At Paris, Padua, Bologna, and Naples the Hermits of Saint Augustine had been since the second half of the thirteenth century constantly involved in the intellectual life of the medieval universities. In September 1377 they arrived in Salamanca to open a center of studies attached to the University where Dominicans and Franciscans held unchallenged control over the teaching of Theology. The active participation of the Augustinians in the academic life of the University, however, was delayed for over a century by the obscurantism of a monastic reform from Salamanca which spread to all the monasteries of the Order in Castile and Aragón, and which by 1504 finally achieved a unity under the strict observance of a new rule. Soon thereafter the Augustinians returned to the University, and in 1510 a member of the Order, Fray Alfonso de Córdoba, had the dubious privilege of introducing into Salamanca the teaching of nominalist logic ad modum Parisiense.
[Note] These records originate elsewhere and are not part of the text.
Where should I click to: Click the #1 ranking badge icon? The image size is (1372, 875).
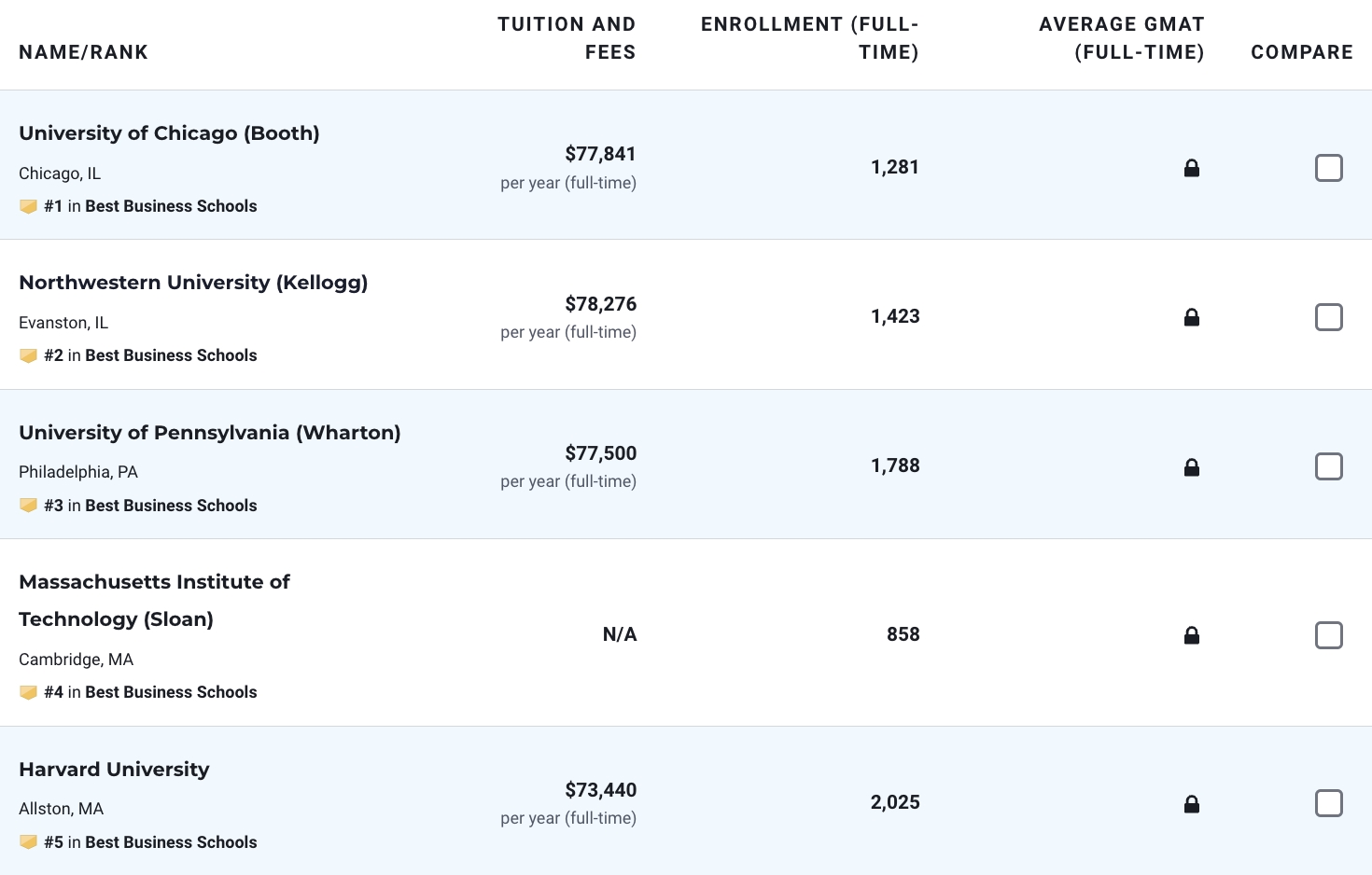(29, 206)
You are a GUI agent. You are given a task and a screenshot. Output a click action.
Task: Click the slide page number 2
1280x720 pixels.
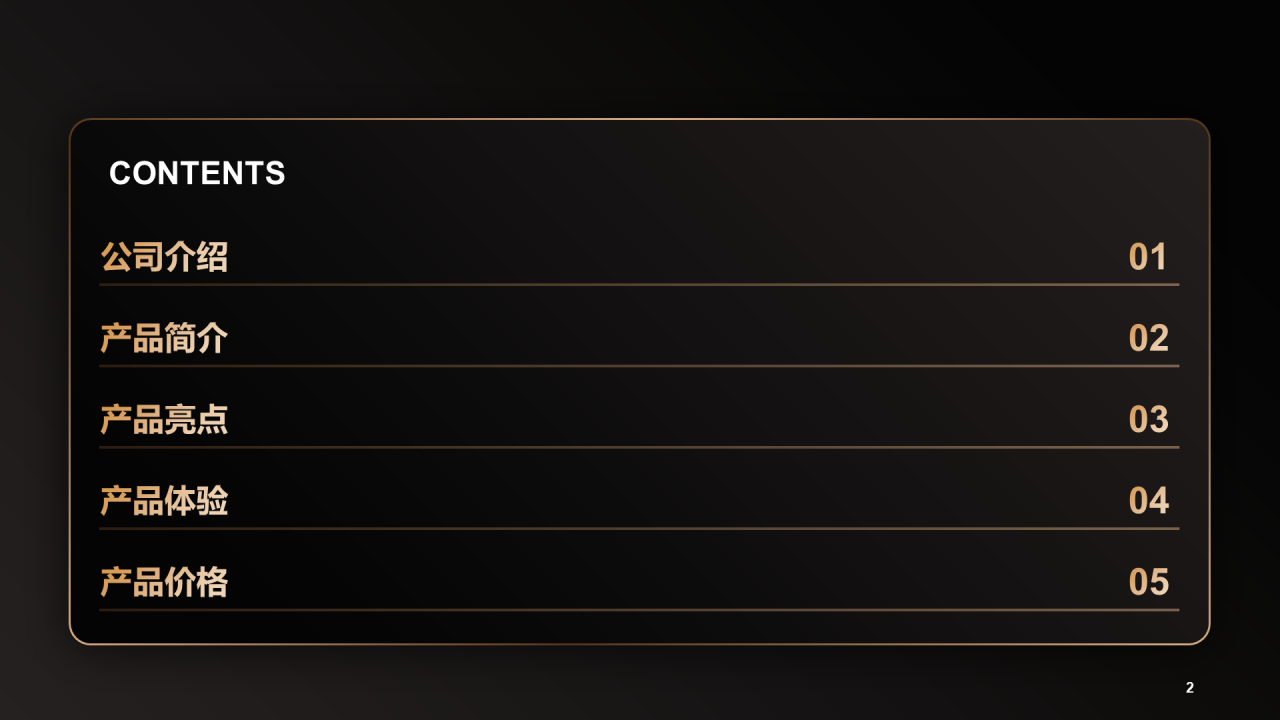pyautogui.click(x=1190, y=687)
The decisive step toward full participation of the Spanish Augustinians in the intellectual life of Spain was taken in 1541 at the Chapter of Dueñas by the General of the Order Girolano Seripando, a typical man of the Counter-Reformation and a Papal Legate at Trent from 1545 to 1552. The Convent of Saint Augustine in Salamanca was chosen by the Order to provide the courses of Philosophy to all the friars of the Spanish Provinces.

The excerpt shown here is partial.